▸ **Task brief**
Reproduce all the entries, matching the original word for word.

▸ **Records shown**
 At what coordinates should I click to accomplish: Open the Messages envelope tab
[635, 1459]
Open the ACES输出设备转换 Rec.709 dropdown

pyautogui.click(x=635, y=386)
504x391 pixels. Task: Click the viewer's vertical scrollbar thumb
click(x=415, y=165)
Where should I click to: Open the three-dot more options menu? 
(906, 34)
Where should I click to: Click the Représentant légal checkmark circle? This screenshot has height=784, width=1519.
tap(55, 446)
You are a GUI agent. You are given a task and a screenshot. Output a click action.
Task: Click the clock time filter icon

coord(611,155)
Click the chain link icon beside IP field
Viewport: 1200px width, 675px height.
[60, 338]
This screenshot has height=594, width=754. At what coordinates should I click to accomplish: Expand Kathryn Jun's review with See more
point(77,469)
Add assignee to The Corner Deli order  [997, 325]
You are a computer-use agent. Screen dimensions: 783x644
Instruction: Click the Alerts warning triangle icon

▸ **Your solution**
 At what coordinates should I click to accomplish: Open the Messages envelope tab
[635, 1459]
Open the ACES输出设备转换 Rec.709 dropdown

pyautogui.click(x=635, y=386)
504x391 pixels. Task: Click the viewer's vertical scrollbar thumb
click(x=415, y=165)
Where should I click to: Open the three-dot more options menu? 
(906, 34)
Where should I click to: Click the Représentant légal checkmark circle? This screenshot has height=784, width=1519.
tap(55, 446)
You are a GUI agent. You are given a task and a screenshot. Output a click action.
Task: Click the clock time filter icon

coord(611,155)
Click the chain link icon beside IP field
Viewport: 1200px width, 675px height.
[60, 338]
This screenshot has height=594, width=754. At what coordinates should I click to accomplish: Expand Kathryn Jun's review with See more
point(77,469)
Add assignee to The Corner Deli order  [997, 325]
You are a computer-use agent. Screen dimensions: 783x644
Instruction: Click the Alerts warning triangle icon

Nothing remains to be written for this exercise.